§ **TO-DO ITEM**: Decide whether each statement agrees with the model interpretation lab below. Answer yes or no for each and quote the words of the lab that decide it: (a) The trained lightgbm model is loaded into a variable called `lightgbm_best`. (b) The target variable taken out of `df_cleaned` is `trip_duration`. (c) The prepared dataset is loaded from `data/processed`.

§ **TEXT FOR ANALYSIS**:
• • • •
# **Lab: Model Optimization**




# **Lab: Model Interpretation**

We will analyse the lightgbm model we trained with the best hyperparameters found

The steps are:
1.   Load Data and Model
2.   lightgbm Feature Importance
3.   lightgbm Variable Importance by Permutation
4.   Partial Dependence Plot
5.   LIME
6.   Push changes


### 1. Load Data and Model

**[1.1]** Navigate the folder `notebooks` and create a new jupyter notebook called `3_lightgbm_interpret.ipynb`

**[1.2]** Import the pandas and numpy package

In [None]:
# Placeholder for student's code (Python code)

In [None]:
# Solution
import pandas as pd
import numpy as np

**[1.3]** Load the prepared dataset from `data/interim` into a dataframe called `df_cleaned`



In [None]:
# Placeholder for student's code (Python code)

In [None]:
#Solution:
df_cleaned = pd.read_csv('../data/interim/yellow_tripdata_2020-04_prepared.csv')

**[1.4]** Remove the target variable from `df_cleaned`

In [None]:
# Placeholder for student's code (Python code)

In [None]:
#Solution:
_ = df_cleaned.pop('trip_duration')

**[1.5]** Import the function you created `load_sets` from `src/data/sets` and load the saved sets from `data/processed`

In [None]:
# Placeholder for student's code (Python code)

In [None]:
# Solution
from my_krml_149874.data.sets import load_sets

X_train, y_train, X_val, y_val, X_test, y_test = load_sets(path='../data/processed/')

**[1.6]** Import `lightgbm` as lgb and the method `load` from `joblib` package

In [None]:
# Placeholder for student's code (Python code)

In [None]:
import lightgbm as lgb
from joblib import load

**[1.7]** Load the trained lightgbm model from `/models/` into a variable called `lightgbm_best`

In [None]:
# Placeholder for student's code (Python code)

In [None]:
# Solution
lightgbm_best = load('../models/lightgbm_best.joblib')

### 3. lightgbm Variable Importance by Permutation

**[3.1]** import `permutation_importance` from `sklearn.inspection`

In [None]:
# Placeholder for student's code (Python code)
• • • •
§ **DATASET SECTION**:
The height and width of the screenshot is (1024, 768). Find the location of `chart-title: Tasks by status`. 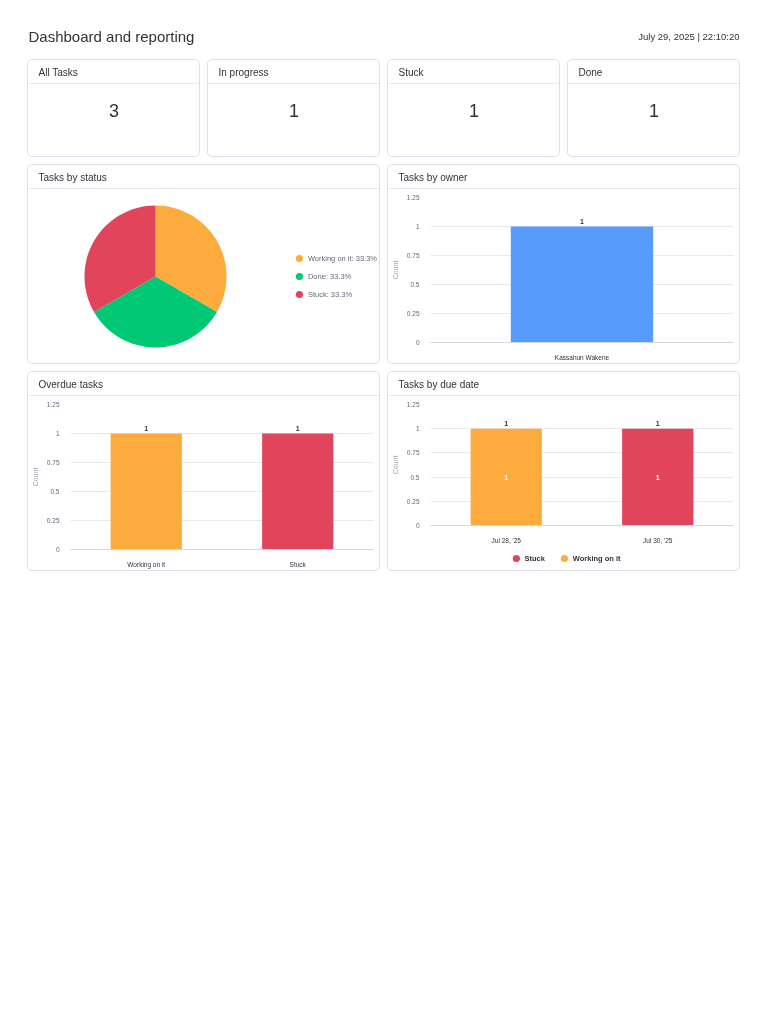

chart-title: Tasks by status is located at coordinates (72, 178).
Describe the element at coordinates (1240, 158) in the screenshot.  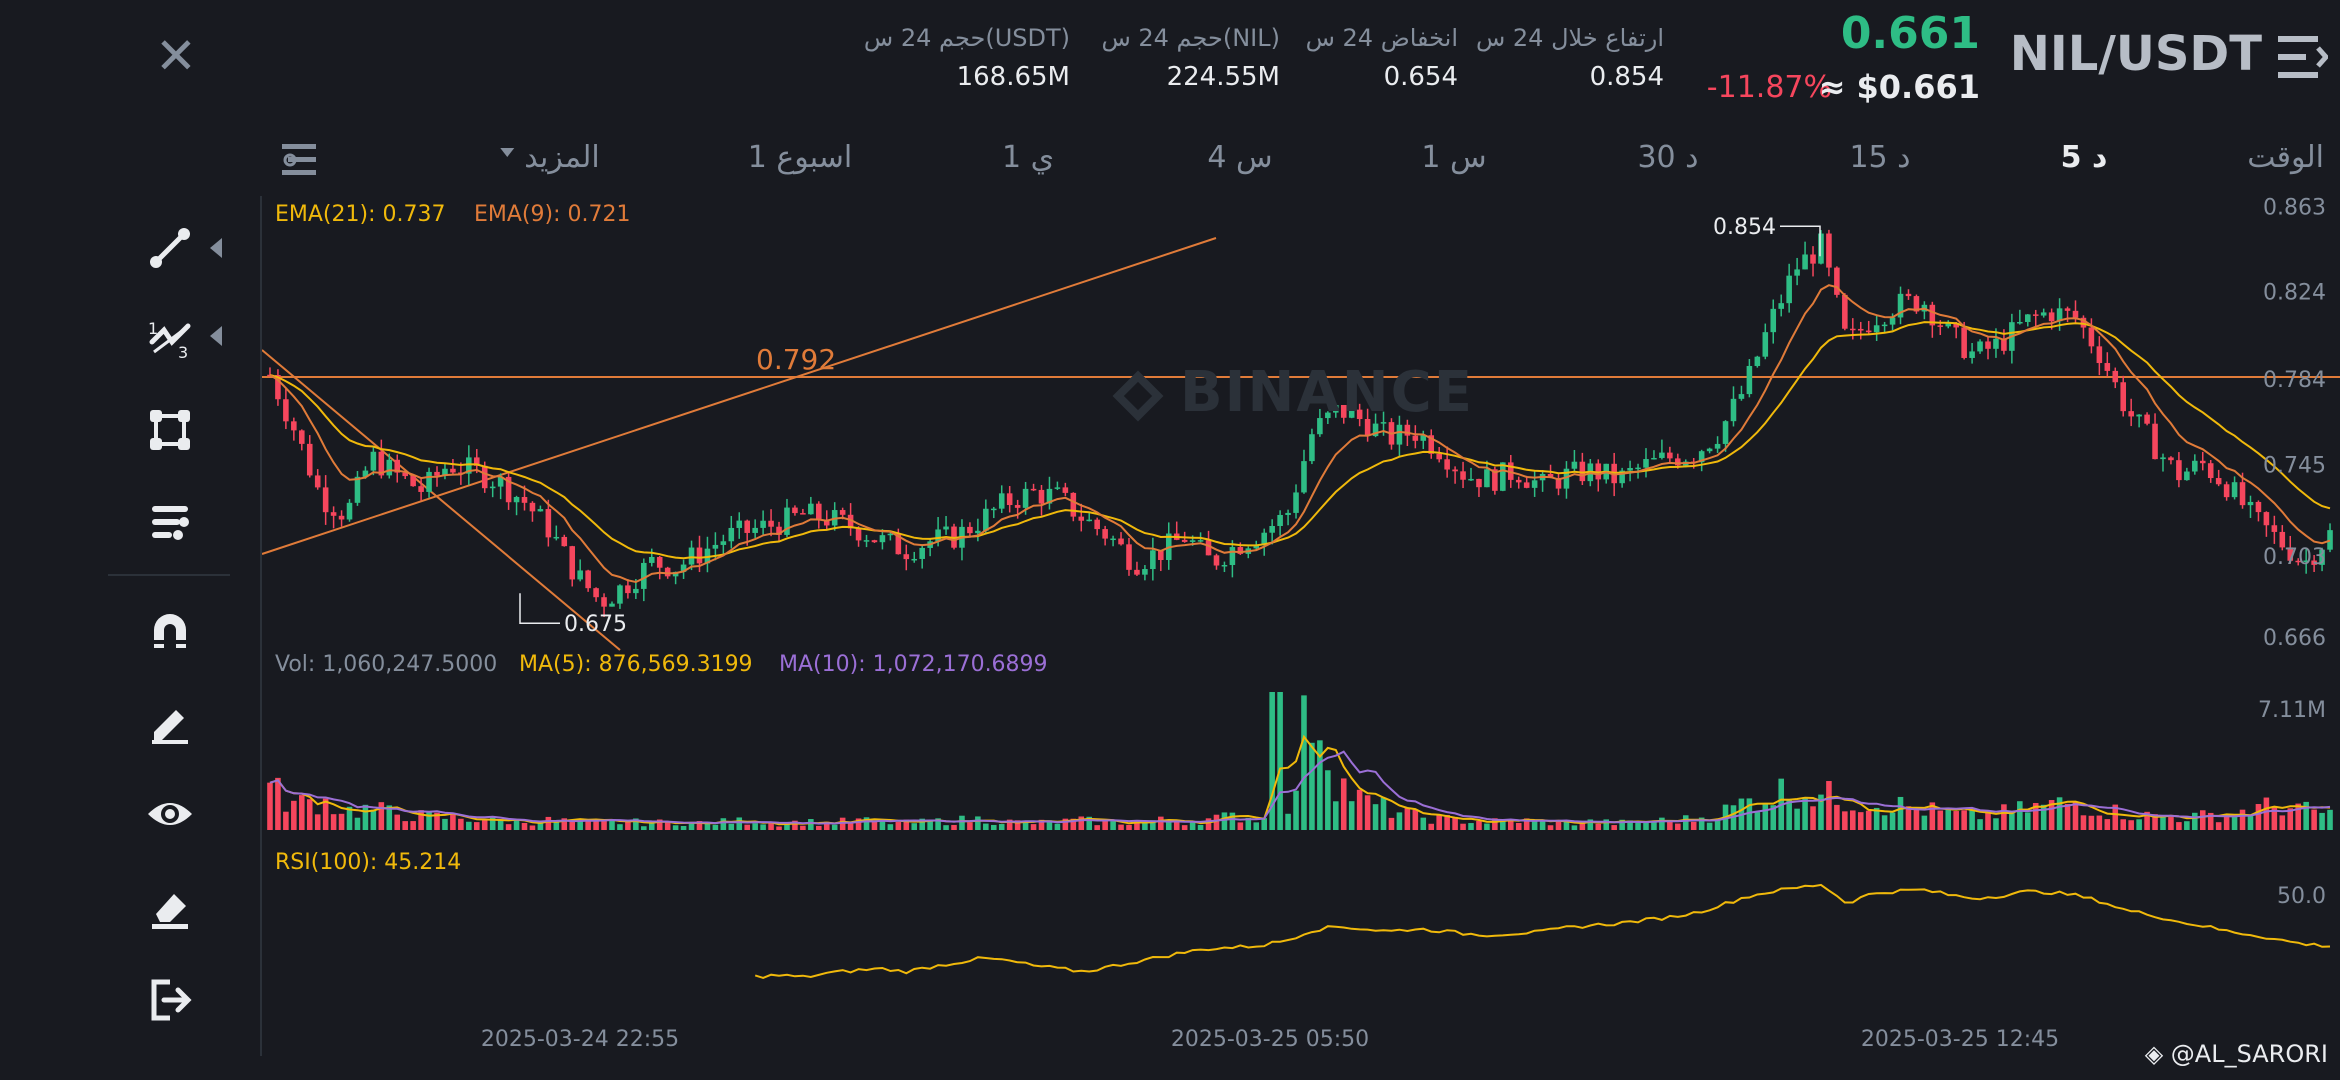
I see `tab-4h: 4 س` at that location.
• • • •
§ **SOLUTION TO THIS TASK**:
(a) Yes: "Load the trained lightgbm model from `/models/` into a variable called `lightgbm_best`"
(b) Yes: "_ = df_cleaned.pop('trip_duration')"
(c) No: "Load the prepared dataset from `data/interim` into a dataframe called `df_cleaned`"